▶ Task goal: In the data below, set down exactly the lines from the one containing "You are a computer-use agent. Screen" up to and including the one containing "644x362 pixels.". Leave the pictures out.

▶ Supplied records:
**********

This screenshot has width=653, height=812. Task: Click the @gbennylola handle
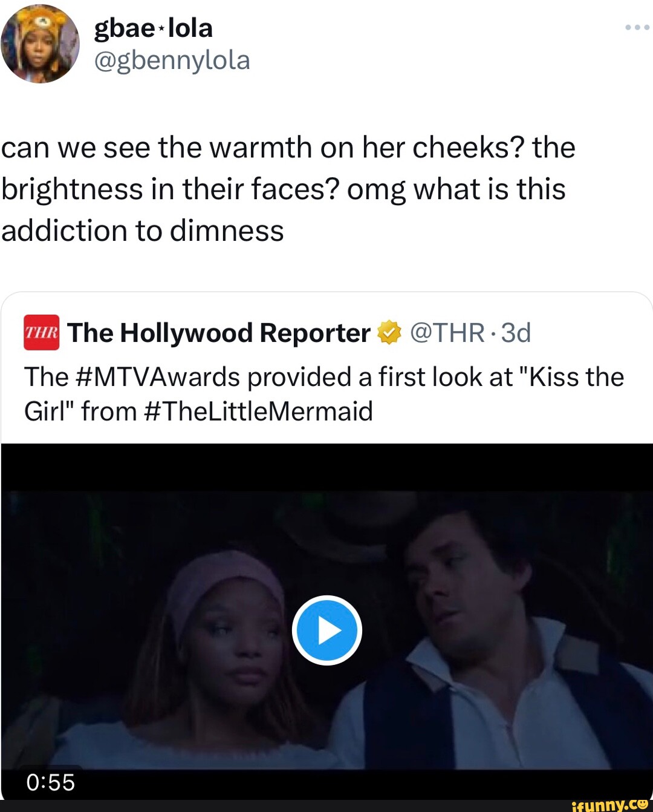point(172,61)
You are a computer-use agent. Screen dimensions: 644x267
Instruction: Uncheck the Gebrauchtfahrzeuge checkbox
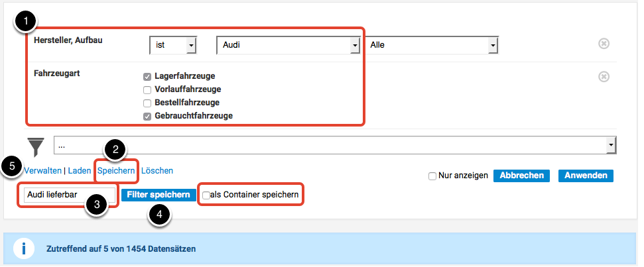pyautogui.click(x=147, y=117)
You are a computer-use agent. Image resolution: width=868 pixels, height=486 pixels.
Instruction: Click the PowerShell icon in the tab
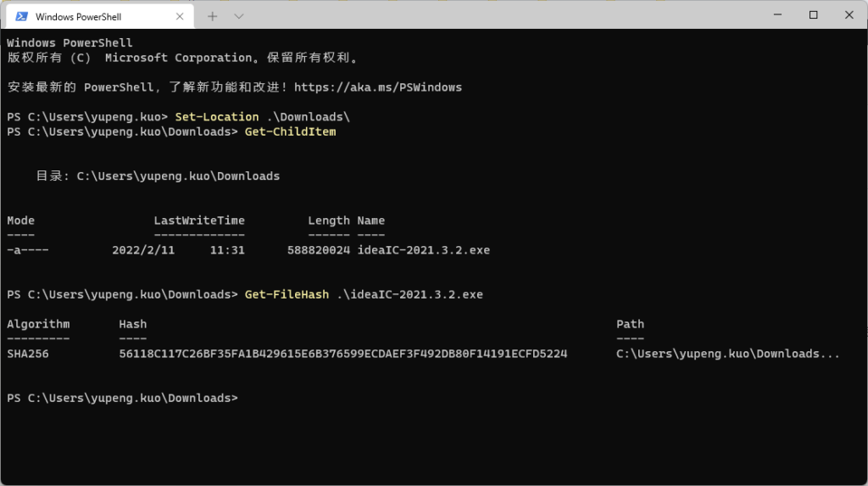point(21,17)
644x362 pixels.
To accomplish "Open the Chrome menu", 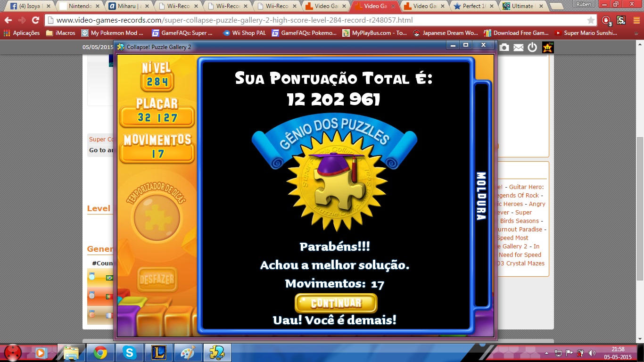I will (634, 20).
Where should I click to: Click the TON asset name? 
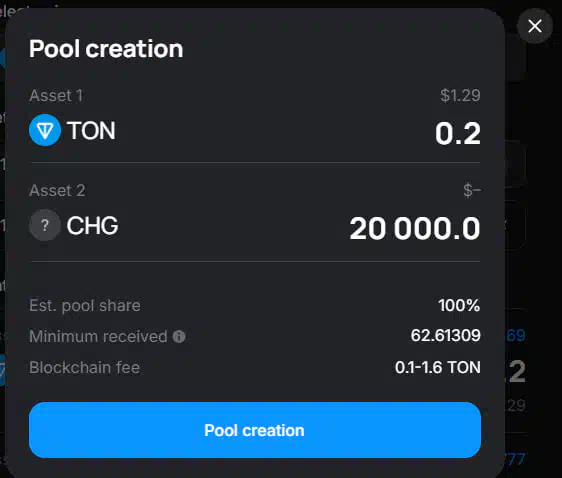click(x=91, y=130)
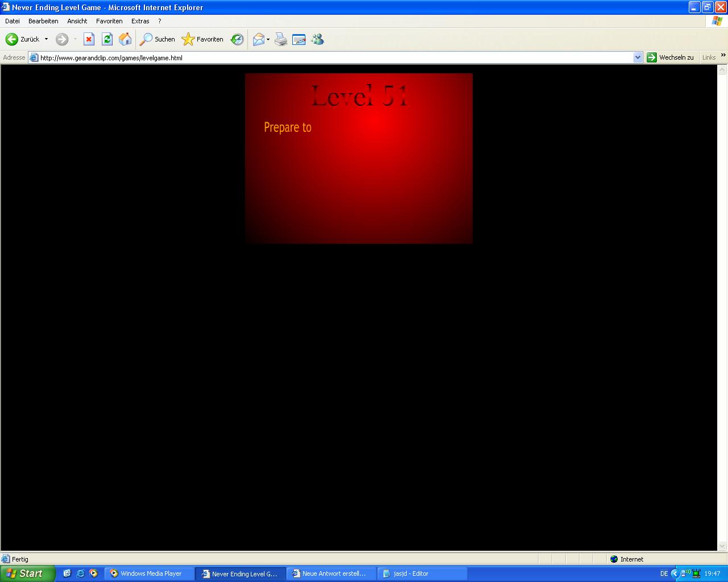Viewport: 728px width, 582px height.
Task: Open the Messenger people icon
Action: tap(317, 39)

**********

▶ Output:
You are a computer-use agent. Screen dimensions: 644x267
Instruction: Uncheck the Gebrauchtfahrzeuge checkbox
pyautogui.click(x=147, y=117)
You are a computer-use agent. Image resolution: width=868 pixels, height=486 pixels.
Instruction: Click the PowerShell icon in the tab
point(21,17)
644x362 pixels.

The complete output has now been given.